C++とJAVA

本当に、JAVAの速さに驚いた動揺は未だに冷めない。784X300X150X10のネットワークをサクサクと学習する。ウェイトが、784X300+300X150+150*10=281700個ある。この順方向の計算と誤差逆伝搬によるウェイトの修正を一つのデータに関して行うのにかかる時間は1.67ミリ秒なのである。つまり、60000個のデータを約100秒で修正し終えるので、1サイクル28万個のウェイトを使った一個のデータの計算と修正には、0.00167秒、つまり、1.67ミリ秒しかかからないのである。
本来、JAVAに乗り換えたのは、スレッドの並列計算を導入しやすくする目的だったが、今の所、必要ないので1スレッドで動かしている。いずれ、使用スレッドを指定できるようにするつもりだ。
それはそうと、書いておきたかったのは、JAVAにして改めて、C++の違いに「えっ!」と気づいたことがあったからだ。C++とJAVAは、とてもよく似ていて、書き換えはスムーズにできる。今回、やってみて、クラスを配列に入れた時の振る舞いが違う。
例えば、仮にNeuronというクラスを作成して、この複数のインスタンス(オブジェクトというべきか)を配列neuronsに入れるとしよう。
C++の場合は、vectorを使って、インスタンス neuronを
vector<Neuron> neurons;
neuron.push_back(neuron);
としてvector配列に入れる。
この配列から、
Neuron neuron = neurons.at(1);
という感じで取り出して、このneuronの何かのメンバー変数の値を変更したら、
neuron.at(1) = neuron;
として戻してやらなければ、配列の中に保持されているインスタンスのメンバー変数の値は変わらない。
しかし、JAVAはクラス配列のインスタンスを取り出して、その値を変更すると、元の配列の中のインスタンスそのものの値も変更されているのだ。
だから、埋め戻しが不要だ。
C++愛好家とJAVA愛好家との間では、参照渡しなのか値渡しなのかがよく議論になるが、それと同じようなことだ。もちろん、JAVAのような仕様の方が助かる。なんだから、時間ロスも少ないような気がする。

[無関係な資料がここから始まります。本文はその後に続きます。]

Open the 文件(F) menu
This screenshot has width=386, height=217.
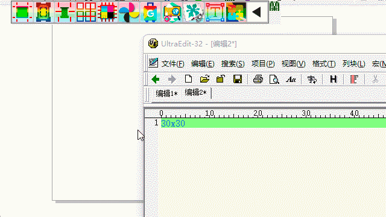173,64
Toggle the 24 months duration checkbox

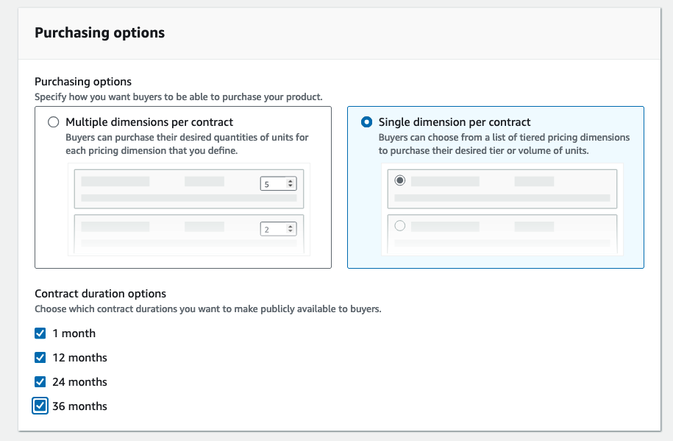40,382
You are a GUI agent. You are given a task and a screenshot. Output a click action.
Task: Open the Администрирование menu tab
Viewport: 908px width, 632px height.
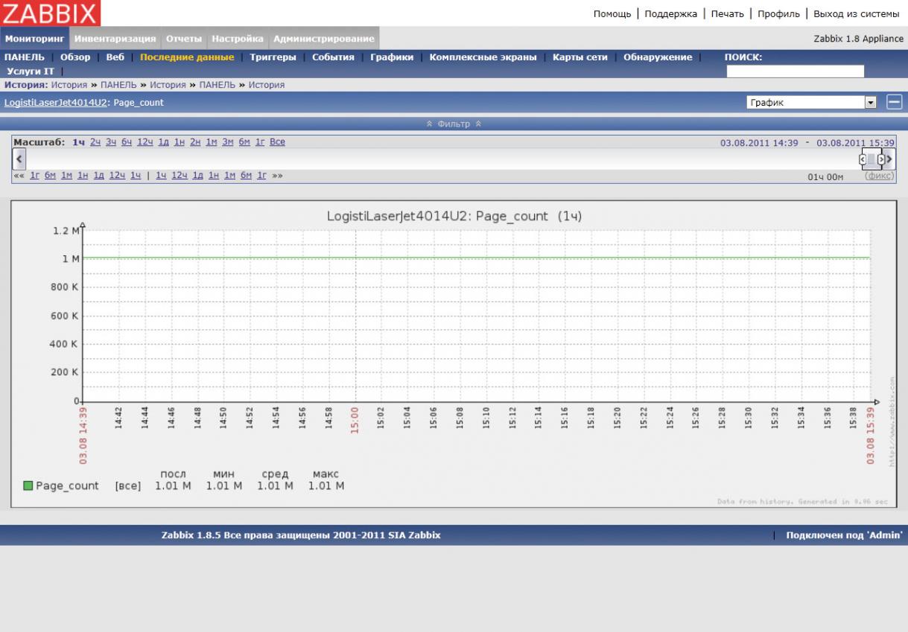click(323, 39)
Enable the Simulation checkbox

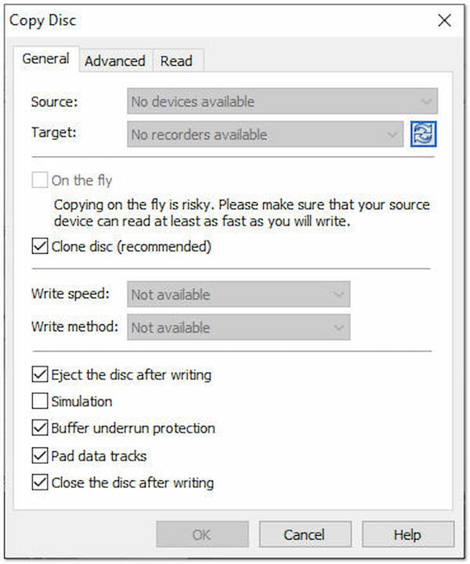click(41, 402)
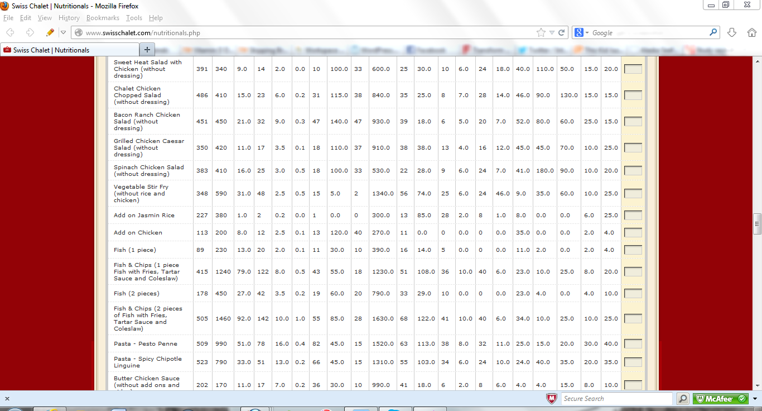This screenshot has height=411, width=762.
Task: Open the Tools menu
Action: pos(134,18)
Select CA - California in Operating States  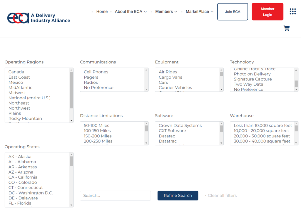pos(23,177)
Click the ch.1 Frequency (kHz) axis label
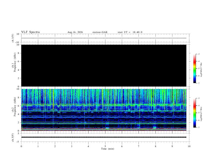The image size is (213, 164). click(x=14, y=65)
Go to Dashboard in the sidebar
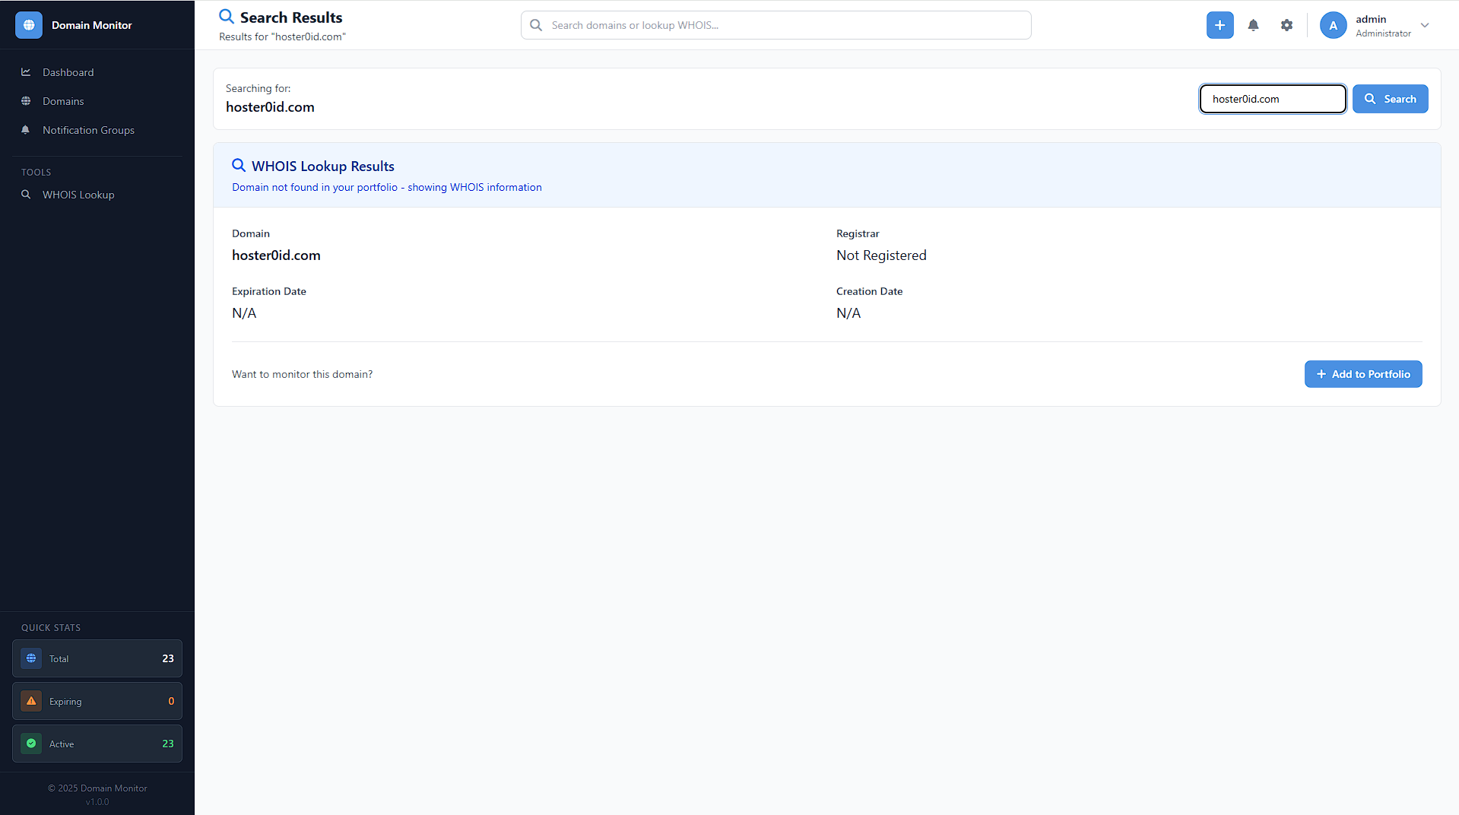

ディープラーニング(Autoencoder)のJavaプログラムをMNISTテストする

ニューラルネットのC++プログラムをJAVAに書き換えたら、すさまじく速くなったということは先に書いた。
これでディープラーニングの入り口である、Autoencoder(自動符号化器)のプログラムを作成した。バグもほぼ取れているような感じなので、
https://github.com/toyowa/jautoencoder
に公開している。
MNISTデータは、入力は、28X28=784ニューロンで、出力は、数字ラベルの10ニューロン。そこで、隠れ層を、300ニューロンと150ニューロン挟んで、4層にした。これまでと同様に、MNISTの6万個の手書き数字データと10000個のテストデータを実行した。
結果は、
<正解数 = 9413 不正解数 = 587 正解率 = 0.9413>
だ。同じプログラムで、改めて実施した、隠れ層400ニューロンだけの、Autoencoder抜きの結果は、
<正解数 = 9310 不正解数 = 690 正解率 = 0.931  >
なので、明らかに、正解率は上昇した。
しかも、隠れ層が300-150で、Autoencoderなしにニューラルネットを実施した場合は、全くダメ、というか収束しないので、Autoencoderの効果は確かめられた。
正解率のヒストグラムは、以下のようなものである。400の方が、0.999以上の頻度は多いのだが、総合的パフォーマンスは300-150のAutoencoderの方が高い。理論的に予測されているように、Autoencoderを入れた方が、柔軟に認識ている感じだ。